Former governor Abdulfatah Ahmed of Kwara State has dismissed claims that his administration sold 110 government properties to friends and cronies.
Ahmed, in a statement issued by his media aide, Dr Muyideen Akorede, in response to Governor Abdulrahman Abdulrazak’s reported claim that his predecessor sold 110 government properties to associates, disputed the conflicting figures cited by the Governor and absolved his administration of any wrongdoing regarding the sale of government properties.
He said his administration followed due process in selling some government quarters to civil servants, and members of the 7th Kwara State House of Assembly on owner-occupier basis following state Executive Council approval.
The said approval, he said, also covered other properties disposed of by his administration with the proceed paid into government coffers.
The Federal Government’s monetisation policy, he further clarified, which sought to shed the financial burden of maintaining government-owned properties, motivated his administration’s disposal of the affected assets.

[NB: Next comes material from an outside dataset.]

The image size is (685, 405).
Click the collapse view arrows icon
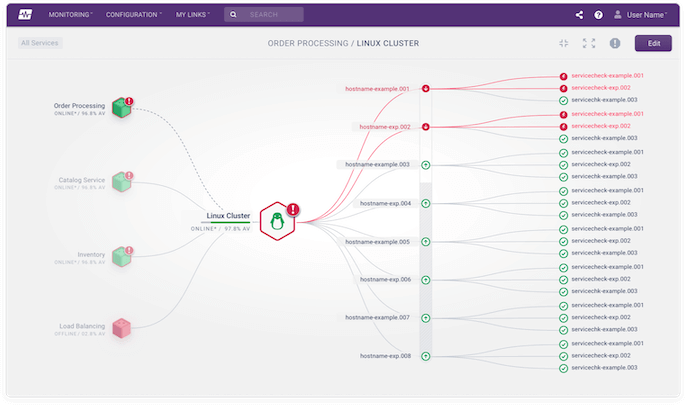coord(564,44)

Alhaji Ahmed also renewed his position that contrary to Governor Abdulrazak’s claim of misappropriation, the former administration cancelled a bank loan obtained to counterpart fund Universal Basic Education Commission (UBEC) 2013 grant when the repayment pressured dwindling federal allocation and therefore threatened pressing government obligations.

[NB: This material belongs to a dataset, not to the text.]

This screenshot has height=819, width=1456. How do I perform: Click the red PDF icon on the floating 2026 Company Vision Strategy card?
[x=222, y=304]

Alhaji Ahmed, while speaking on salary payment, maintained that his administration was up to date in the payment of state civil servants including senior secondary teachers under its remit before it left office.

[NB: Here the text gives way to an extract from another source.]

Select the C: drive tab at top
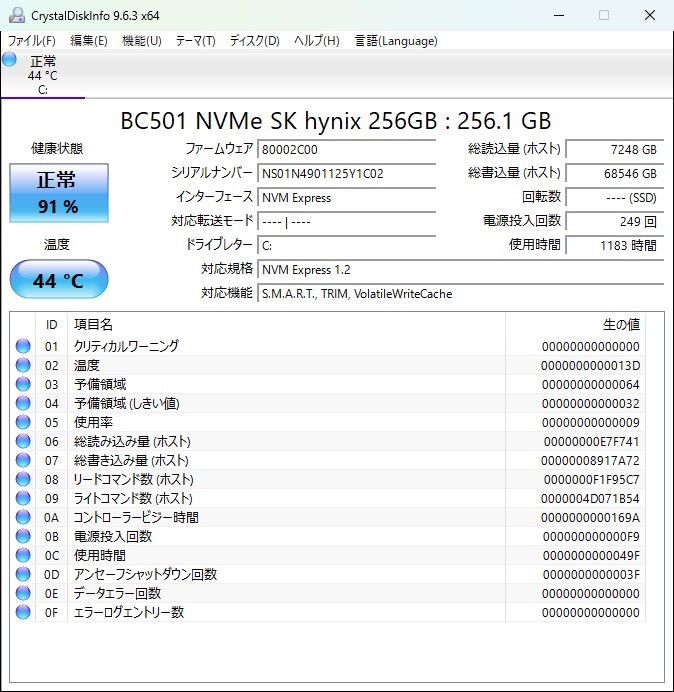 pos(43,75)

Unfortunately, he said, local government councils owed their workers and primary school teachers subsisting salary arrears on account of unstable federal allocation to that tier of government.
The former governor pointed out that the Abdulrazak Administration’s adoption of the previous administration’s position that salaries and pensions gulped the bulk of Federal allocation to the state and local government councils had vindicated the former administration.
He voiced relief that despite the vicious blackmail his administration was subjected to on account of the said arrears, the current government’s position had exonerated his.